Many of you work regularly with wealthy international clients who are seeking to invest in the United States, as this affords them more security for their money than they could possibly have in their homeland. Often, these clients also desire to immigrate to the United States permanently. In previous e-newsletters, I have mentioned the EB-5 Immigrant Investor Visa as one method available to your international clients who wish to essentially “buy” a Green Card through their sizable investment into a new or existing U.S. business.
One subsection of EB-5 law allows for a minimum investment of $500,000 into an “EB-5 Regional Center”, which is a development located in a Targeted Employment Area and approved by the U.S. Citizenship and Immigration Services (USCIS) and permitted to accept foreign investment funds for EB-5 Visa purposes. Currently, there are approximately 847 different EB-5 Regional Centers approved by the USCIS, however, they have varying business models the potential return on investment between Regional Centers can differ dramatically as well.

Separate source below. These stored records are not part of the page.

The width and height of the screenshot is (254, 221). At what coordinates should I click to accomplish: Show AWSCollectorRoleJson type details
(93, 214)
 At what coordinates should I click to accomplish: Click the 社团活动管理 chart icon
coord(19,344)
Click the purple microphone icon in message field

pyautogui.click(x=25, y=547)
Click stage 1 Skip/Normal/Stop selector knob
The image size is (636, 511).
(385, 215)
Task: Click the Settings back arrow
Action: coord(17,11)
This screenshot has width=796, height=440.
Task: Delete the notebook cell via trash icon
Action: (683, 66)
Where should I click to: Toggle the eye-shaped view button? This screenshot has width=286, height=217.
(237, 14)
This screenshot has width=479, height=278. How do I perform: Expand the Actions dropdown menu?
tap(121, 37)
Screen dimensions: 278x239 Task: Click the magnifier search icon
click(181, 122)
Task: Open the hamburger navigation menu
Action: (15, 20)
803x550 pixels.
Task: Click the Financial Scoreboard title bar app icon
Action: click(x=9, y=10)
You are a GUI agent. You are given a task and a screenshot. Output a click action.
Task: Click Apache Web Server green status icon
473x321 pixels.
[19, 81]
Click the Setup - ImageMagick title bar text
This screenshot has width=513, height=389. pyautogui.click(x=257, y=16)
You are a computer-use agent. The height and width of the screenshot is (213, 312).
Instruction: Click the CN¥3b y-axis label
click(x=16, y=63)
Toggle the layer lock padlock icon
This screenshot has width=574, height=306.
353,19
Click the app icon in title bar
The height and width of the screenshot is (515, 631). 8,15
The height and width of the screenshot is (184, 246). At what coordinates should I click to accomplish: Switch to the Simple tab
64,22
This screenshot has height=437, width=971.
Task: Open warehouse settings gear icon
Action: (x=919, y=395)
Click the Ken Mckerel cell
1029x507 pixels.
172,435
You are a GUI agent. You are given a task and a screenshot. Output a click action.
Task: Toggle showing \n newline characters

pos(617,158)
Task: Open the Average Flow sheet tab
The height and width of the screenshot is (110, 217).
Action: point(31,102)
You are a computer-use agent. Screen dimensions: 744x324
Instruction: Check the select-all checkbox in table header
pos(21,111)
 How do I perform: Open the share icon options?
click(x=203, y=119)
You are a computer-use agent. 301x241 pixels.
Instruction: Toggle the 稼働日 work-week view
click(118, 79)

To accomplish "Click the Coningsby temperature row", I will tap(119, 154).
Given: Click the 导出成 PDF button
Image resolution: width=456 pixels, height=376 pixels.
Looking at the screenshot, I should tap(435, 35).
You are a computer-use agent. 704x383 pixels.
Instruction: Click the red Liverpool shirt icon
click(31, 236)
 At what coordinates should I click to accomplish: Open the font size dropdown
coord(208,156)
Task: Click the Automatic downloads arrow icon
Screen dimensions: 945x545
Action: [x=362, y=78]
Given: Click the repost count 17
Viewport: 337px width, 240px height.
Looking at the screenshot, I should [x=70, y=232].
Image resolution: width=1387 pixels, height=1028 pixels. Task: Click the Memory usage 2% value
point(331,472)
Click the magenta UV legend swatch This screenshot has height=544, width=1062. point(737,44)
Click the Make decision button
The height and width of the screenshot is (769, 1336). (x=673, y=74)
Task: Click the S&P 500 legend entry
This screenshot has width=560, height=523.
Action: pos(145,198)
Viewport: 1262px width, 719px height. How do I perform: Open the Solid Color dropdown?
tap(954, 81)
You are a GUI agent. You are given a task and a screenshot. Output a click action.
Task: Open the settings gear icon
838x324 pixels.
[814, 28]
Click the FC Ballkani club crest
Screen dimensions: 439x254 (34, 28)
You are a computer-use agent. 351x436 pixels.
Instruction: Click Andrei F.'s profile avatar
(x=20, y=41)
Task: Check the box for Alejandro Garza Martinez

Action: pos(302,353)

One of the business models that I have seen thus far which I feel is the most beneficial to EB-5 investors is a certain luxury condominium development. I like this particular model because it allows the investor to put in $500,000 to fulfill the requirements of the EB-5 Visa, and then reserve one of the condo units with a 30% down payment. Once the investor receives their permanent residency status, they can elect whether to be repaid their $500,000 investment, or to move this money into payment for their previously reserved condominium unit. For instance, I have a client that is interested in one of the smallest units in this development which has a pre-construction price tag of approximately $700,000. He would have to put $210,000 (30%) down to reserve the unit, and he would have to make a $500,000 EB-5 investment into the Regional Center. In the future, he would be able to move the $500,000 in investment funds being returned to him over toward the ownership of the condominium unit. In essence, these investors can “buy” their green cards for the entire amount, but they are really building equity in something and this is how they can cash out later and get a return on their investment. They can buy at pre-construction prices and later, the price will go up substantially. The investor can purchase the unit with their eventually released investment money or they can finance the purchase instead. They can sell the unit for a profit or rent it out to produce income.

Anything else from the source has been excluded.